* [WHAT YOU ARE ASKED TO DO] Convert every line of text in the records below into a JSON list of strings, one string per line, leaving out blank lines and the pictures.

* [TASK INPUTS]

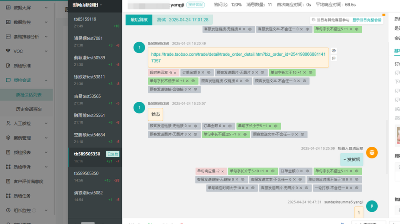Viewport: 400px width, 224px height.
Task: Click the eye icon beside the taobao link message
Action: coord(334,51)
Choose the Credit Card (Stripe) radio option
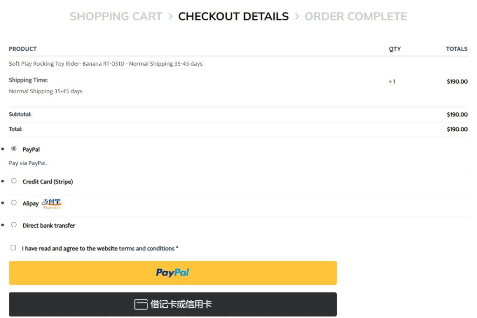The width and height of the screenshot is (477, 318). [14, 181]
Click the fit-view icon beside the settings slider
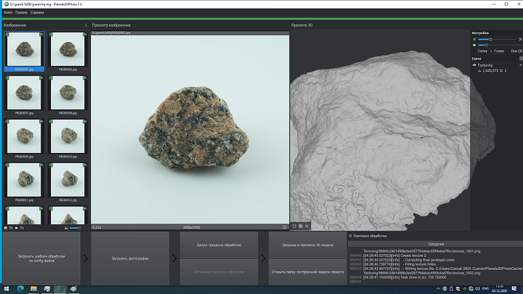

* [RESULT OF THE TASK]
[
  "Viewport: 400px width, 224px height.",
  "Task: Click the eye icon beside the taobao link message",
  "Action: coord(334,51)",
  "Choose the Credit Card (Stripe) radio option",
  "The width and height of the screenshot is (477, 318). [14, 181]",
  "Click the fit-view icon beside the settings slider"
]